══ DATA SUPPLIED

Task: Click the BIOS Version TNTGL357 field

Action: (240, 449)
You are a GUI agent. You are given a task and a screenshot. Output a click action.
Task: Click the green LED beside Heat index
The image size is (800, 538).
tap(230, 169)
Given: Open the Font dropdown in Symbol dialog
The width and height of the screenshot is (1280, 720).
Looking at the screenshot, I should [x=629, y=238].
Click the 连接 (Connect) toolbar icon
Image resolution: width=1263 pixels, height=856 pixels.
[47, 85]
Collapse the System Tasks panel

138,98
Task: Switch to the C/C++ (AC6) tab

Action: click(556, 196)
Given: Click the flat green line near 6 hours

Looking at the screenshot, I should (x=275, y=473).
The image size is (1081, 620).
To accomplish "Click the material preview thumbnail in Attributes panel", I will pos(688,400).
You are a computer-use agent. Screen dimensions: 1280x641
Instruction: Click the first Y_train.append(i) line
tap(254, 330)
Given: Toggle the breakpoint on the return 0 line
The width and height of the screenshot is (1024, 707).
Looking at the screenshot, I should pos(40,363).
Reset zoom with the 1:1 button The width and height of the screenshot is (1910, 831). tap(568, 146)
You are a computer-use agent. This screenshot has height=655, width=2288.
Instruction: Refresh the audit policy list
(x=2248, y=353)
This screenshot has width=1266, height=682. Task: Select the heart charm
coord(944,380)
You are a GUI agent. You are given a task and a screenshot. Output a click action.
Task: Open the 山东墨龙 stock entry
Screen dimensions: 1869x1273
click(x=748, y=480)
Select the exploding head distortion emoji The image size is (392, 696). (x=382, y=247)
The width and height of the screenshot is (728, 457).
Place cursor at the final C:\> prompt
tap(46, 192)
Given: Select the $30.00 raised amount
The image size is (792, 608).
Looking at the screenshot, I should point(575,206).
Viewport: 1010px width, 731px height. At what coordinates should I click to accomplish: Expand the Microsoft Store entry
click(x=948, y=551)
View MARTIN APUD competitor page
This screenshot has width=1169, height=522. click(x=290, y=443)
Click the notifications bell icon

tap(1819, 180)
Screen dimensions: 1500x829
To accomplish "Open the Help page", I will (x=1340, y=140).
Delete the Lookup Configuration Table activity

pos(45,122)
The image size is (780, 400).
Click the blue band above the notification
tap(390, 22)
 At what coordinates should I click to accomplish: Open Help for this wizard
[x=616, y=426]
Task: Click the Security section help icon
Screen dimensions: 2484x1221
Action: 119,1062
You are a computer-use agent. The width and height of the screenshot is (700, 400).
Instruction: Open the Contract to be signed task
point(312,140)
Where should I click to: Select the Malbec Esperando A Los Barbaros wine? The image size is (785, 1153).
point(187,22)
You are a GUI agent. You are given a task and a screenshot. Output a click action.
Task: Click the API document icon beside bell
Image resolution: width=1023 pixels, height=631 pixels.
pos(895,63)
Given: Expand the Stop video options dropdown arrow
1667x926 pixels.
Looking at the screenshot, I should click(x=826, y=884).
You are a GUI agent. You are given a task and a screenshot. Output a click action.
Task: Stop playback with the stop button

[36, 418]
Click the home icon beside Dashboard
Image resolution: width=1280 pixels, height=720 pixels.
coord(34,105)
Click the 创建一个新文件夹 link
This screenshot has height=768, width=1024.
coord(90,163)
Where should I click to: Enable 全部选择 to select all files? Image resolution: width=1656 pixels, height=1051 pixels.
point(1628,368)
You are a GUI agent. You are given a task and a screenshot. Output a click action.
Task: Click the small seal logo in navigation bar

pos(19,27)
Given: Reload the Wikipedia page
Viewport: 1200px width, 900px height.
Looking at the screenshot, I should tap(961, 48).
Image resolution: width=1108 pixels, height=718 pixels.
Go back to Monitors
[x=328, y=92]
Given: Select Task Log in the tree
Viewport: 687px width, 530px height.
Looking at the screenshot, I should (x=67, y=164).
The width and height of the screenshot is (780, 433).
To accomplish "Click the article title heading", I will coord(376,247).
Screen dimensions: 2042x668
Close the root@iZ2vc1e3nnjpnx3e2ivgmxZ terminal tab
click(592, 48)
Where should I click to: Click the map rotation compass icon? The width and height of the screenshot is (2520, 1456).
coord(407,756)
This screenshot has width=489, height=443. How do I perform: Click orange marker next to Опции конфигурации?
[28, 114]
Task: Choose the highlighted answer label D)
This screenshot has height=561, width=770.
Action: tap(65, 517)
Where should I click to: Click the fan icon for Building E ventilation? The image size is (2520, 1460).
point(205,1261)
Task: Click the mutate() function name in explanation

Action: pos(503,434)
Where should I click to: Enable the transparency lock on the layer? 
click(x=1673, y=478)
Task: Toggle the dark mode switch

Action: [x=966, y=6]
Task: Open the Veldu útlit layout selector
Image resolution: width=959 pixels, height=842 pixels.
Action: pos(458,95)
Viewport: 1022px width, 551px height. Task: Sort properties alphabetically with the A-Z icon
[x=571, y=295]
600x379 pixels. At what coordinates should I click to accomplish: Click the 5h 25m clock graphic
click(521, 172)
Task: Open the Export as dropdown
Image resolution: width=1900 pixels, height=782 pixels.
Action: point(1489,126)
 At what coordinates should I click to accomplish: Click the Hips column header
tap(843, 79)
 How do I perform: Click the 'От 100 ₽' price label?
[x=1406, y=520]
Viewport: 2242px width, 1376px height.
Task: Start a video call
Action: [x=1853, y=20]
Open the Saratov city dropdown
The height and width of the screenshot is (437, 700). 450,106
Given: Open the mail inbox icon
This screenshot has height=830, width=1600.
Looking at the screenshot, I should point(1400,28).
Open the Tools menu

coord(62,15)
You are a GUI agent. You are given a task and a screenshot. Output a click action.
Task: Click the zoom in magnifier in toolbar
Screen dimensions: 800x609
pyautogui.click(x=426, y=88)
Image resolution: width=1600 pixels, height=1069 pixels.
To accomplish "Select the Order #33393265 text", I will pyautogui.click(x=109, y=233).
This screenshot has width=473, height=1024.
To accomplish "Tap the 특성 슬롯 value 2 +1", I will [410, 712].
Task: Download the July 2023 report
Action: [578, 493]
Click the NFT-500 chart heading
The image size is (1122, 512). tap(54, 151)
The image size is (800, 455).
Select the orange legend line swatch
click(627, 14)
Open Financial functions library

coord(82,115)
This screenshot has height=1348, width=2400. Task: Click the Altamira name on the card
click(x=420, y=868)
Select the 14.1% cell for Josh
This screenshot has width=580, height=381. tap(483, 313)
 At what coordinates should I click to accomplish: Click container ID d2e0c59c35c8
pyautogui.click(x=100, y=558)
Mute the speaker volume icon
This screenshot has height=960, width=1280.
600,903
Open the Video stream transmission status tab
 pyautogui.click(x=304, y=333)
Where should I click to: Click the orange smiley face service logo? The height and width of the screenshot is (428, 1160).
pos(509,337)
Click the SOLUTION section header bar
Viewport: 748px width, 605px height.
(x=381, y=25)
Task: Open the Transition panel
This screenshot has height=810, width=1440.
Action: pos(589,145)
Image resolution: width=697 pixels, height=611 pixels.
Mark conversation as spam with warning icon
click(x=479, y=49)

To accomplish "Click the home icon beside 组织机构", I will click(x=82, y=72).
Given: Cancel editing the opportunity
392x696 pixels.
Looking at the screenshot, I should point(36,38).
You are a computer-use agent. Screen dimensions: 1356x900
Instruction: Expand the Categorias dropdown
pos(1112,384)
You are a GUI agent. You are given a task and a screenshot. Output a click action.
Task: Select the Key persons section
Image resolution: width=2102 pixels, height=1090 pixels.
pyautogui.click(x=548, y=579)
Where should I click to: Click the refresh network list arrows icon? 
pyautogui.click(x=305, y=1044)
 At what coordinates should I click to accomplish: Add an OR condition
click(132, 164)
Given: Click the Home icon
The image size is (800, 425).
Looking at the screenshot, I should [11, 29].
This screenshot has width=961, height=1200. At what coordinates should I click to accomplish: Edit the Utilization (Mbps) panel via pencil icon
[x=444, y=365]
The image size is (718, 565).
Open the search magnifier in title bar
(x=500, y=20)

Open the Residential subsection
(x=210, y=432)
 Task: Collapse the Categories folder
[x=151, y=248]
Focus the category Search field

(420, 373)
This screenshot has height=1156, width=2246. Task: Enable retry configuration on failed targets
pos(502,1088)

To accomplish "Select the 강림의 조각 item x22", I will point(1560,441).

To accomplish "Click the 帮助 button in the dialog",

════

> **EXERCISE PROMPT**
Could you convert the data above, from its very first line through the line containing "Looking at the screenshot, I should [x=629, y=238].", into a JSON list of strings with one string per line? Include both of those lines and leave out any blank ones.

> **RESPONSE TO THIS TASK**
[
  "Task: Click the BIOS Version TNTGL357 field",
  "Action: (240, 449)",
  "You are a GUI agent. You are given a task and a screenshot. Output a click action.",
  "Task: Click the green LED beside Heat index",
  "The image size is (800, 538).",
  "tap(230, 169)",
  "Given: Open the Font dropdown in Symbol dialog",
  "The width and height of the screenshot is (1280, 720).",
  "Looking at the screenshot, I should [x=629, y=238]."
]